### Task instructions
Print the rows below without changes, from the line containing "Select the Discovery & Assessment table row" through the line containing "Action: pyautogui.click(x=1665, y=161)", both included, and nothing else.

### Given entries
★ ★ ★

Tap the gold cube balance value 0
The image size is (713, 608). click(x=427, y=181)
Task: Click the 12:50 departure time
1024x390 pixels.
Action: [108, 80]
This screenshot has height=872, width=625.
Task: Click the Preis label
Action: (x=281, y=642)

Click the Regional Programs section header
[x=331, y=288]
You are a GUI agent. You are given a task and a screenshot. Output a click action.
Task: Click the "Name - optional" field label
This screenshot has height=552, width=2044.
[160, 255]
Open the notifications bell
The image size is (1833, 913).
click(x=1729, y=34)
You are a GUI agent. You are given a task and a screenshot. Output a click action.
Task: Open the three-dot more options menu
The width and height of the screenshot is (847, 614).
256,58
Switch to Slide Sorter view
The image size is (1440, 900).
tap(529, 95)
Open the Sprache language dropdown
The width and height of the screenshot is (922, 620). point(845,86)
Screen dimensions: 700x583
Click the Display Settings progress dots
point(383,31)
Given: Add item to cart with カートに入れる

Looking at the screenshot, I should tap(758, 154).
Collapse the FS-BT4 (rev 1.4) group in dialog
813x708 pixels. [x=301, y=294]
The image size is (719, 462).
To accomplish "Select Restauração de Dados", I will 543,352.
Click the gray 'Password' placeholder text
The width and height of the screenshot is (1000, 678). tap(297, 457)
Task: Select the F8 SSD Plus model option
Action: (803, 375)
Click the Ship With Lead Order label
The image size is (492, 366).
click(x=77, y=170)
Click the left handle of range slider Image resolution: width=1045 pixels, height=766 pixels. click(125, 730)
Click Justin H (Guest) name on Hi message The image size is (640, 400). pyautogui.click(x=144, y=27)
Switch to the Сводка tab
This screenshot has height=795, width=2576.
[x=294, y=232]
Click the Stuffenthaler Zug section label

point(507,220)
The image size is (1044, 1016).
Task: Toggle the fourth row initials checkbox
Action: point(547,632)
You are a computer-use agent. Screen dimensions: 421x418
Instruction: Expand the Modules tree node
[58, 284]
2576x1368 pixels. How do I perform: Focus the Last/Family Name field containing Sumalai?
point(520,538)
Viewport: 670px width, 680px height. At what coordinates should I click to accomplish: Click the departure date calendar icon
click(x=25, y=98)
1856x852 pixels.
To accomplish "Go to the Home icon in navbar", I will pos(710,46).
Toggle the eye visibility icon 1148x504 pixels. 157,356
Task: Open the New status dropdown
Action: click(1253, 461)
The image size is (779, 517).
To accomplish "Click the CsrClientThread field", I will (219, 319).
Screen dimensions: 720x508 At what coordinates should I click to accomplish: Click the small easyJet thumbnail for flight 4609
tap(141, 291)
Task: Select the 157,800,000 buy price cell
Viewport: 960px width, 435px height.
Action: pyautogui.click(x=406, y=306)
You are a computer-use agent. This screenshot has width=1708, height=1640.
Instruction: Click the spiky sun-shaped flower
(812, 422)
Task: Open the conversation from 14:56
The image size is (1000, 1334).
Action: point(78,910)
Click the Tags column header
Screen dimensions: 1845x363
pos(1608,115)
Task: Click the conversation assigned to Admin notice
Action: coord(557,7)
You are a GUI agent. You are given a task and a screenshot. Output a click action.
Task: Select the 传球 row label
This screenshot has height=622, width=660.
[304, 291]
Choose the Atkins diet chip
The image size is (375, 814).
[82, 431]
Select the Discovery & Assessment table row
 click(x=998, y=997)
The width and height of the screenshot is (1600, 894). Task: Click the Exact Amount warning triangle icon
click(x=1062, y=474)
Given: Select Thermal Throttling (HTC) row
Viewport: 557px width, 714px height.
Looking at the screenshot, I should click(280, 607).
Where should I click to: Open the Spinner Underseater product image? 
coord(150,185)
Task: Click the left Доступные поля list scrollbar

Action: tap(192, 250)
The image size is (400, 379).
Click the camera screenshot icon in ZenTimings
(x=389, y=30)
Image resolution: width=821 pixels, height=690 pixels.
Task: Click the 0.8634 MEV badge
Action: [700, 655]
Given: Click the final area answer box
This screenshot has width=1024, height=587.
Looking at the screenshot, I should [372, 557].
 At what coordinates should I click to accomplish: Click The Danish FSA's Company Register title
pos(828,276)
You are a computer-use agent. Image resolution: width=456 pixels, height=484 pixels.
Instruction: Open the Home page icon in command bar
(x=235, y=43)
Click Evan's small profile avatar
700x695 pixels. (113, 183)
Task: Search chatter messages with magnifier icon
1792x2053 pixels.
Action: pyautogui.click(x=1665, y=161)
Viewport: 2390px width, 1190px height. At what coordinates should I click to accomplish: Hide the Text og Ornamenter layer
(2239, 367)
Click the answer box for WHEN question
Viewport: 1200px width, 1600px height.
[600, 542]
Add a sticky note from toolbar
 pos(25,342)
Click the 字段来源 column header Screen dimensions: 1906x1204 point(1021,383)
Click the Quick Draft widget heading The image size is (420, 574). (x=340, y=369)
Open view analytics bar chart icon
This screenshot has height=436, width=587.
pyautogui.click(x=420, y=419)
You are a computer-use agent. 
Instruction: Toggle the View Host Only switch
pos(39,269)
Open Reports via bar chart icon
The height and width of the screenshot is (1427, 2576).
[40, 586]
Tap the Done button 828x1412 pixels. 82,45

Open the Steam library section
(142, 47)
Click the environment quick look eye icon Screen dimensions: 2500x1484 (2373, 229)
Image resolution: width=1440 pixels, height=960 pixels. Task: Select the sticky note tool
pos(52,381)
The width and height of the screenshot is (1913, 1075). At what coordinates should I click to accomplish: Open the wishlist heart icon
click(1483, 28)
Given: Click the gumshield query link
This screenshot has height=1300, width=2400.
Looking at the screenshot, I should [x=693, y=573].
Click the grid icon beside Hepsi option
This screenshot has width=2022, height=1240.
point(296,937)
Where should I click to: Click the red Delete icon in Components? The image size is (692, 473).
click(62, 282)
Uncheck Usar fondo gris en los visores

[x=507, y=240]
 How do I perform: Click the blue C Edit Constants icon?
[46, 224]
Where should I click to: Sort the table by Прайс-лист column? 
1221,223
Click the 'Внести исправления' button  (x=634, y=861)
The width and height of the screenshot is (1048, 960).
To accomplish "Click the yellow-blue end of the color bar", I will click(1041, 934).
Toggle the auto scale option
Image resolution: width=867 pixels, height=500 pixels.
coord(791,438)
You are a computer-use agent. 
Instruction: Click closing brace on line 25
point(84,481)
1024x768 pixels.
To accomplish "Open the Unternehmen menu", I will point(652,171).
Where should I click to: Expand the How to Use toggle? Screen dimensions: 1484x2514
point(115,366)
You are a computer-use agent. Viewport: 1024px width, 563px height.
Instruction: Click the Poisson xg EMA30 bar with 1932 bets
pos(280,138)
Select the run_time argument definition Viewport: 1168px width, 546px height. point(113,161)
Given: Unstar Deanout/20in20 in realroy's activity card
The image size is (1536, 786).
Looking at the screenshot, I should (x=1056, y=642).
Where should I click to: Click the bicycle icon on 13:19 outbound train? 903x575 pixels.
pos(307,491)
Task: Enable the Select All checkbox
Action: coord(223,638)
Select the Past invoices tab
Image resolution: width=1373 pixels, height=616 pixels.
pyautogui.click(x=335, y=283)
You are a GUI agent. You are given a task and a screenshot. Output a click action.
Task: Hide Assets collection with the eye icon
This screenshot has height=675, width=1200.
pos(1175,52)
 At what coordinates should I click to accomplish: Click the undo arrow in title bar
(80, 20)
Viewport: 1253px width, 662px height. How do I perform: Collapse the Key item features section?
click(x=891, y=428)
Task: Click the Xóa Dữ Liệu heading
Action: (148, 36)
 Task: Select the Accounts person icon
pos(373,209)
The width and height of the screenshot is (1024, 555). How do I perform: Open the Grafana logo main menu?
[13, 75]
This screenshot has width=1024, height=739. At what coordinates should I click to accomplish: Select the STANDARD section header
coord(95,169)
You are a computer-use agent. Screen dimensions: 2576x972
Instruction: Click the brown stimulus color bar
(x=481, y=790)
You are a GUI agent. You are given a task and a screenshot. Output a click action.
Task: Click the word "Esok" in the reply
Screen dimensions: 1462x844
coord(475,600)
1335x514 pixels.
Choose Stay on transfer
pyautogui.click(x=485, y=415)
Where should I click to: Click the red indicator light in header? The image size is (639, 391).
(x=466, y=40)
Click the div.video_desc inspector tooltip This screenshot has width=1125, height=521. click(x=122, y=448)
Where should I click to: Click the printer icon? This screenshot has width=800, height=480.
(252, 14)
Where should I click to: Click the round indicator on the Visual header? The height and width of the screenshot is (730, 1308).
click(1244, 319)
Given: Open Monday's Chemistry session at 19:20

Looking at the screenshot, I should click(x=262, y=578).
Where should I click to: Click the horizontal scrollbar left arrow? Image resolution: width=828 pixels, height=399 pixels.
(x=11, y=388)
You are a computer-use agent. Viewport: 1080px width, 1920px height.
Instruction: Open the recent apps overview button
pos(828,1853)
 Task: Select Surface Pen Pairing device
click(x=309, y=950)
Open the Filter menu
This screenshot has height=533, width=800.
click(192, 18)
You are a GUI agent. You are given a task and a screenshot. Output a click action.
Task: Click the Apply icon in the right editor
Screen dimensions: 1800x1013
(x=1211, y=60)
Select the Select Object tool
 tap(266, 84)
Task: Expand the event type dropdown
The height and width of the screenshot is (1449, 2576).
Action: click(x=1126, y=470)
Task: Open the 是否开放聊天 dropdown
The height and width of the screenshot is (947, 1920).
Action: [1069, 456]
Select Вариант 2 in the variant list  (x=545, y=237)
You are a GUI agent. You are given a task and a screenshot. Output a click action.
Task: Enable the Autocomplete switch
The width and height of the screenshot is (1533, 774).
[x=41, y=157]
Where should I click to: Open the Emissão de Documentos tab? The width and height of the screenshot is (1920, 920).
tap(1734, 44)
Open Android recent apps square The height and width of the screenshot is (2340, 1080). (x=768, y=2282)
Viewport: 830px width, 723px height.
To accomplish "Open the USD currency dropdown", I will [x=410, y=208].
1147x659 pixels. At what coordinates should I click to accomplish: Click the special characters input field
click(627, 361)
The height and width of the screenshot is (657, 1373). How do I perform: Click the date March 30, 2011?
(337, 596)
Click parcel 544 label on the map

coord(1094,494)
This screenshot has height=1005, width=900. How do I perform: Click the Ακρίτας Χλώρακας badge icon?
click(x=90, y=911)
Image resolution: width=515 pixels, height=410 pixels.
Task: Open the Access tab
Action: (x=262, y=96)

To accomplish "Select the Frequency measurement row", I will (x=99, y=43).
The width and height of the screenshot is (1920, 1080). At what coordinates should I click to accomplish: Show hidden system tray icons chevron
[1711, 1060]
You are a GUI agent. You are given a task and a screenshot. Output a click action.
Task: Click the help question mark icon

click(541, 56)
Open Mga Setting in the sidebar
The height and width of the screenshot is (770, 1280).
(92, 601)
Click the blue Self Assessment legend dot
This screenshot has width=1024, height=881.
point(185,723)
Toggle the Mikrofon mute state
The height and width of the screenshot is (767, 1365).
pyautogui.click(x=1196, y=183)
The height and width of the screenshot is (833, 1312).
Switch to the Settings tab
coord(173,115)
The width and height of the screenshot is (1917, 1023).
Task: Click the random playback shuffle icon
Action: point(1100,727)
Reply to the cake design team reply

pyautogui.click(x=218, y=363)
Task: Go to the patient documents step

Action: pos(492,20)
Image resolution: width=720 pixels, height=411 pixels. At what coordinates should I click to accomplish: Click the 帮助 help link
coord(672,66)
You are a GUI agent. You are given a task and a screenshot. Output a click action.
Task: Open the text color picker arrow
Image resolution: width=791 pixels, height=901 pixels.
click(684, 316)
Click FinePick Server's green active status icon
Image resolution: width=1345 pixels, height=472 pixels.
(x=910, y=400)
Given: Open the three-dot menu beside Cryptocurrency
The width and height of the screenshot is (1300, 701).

★ ★ ★

### Written solution
Select the Discovery & Assessment table row
 click(x=998, y=997)
The width and height of the screenshot is (1600, 894). Task: Click the Exact Amount warning triangle icon
click(x=1062, y=474)
Given: Select Thermal Throttling (HTC) row
Viewport: 557px width, 714px height.
Looking at the screenshot, I should click(280, 607).
Where should I click to: Open the Spinner Underseater product image? 
coord(150,185)
Task: Click the left Доступные поля list scrollbar

Action: tap(192, 250)
The image size is (400, 379).
Click the camera screenshot icon in ZenTimings
(x=389, y=30)
Image resolution: width=821 pixels, height=690 pixels.
Task: Click the 0.8634 MEV badge
Action: [700, 655]
Given: Click the final area answer box
This screenshot has width=1024, height=587.
Looking at the screenshot, I should [372, 557].
 At what coordinates should I click to accomplish: Click The Danish FSA's Company Register title
pos(828,276)
You are a computer-use agent. Image resolution: width=456 pixels, height=484 pixels.
Instruction: Open the Home page icon in command bar
(x=235, y=43)
Click Evan's small profile avatar
700x695 pixels. (113, 183)
Task: Search chatter messages with magnifier icon
1792x2053 pixels.
Action: pyautogui.click(x=1665, y=161)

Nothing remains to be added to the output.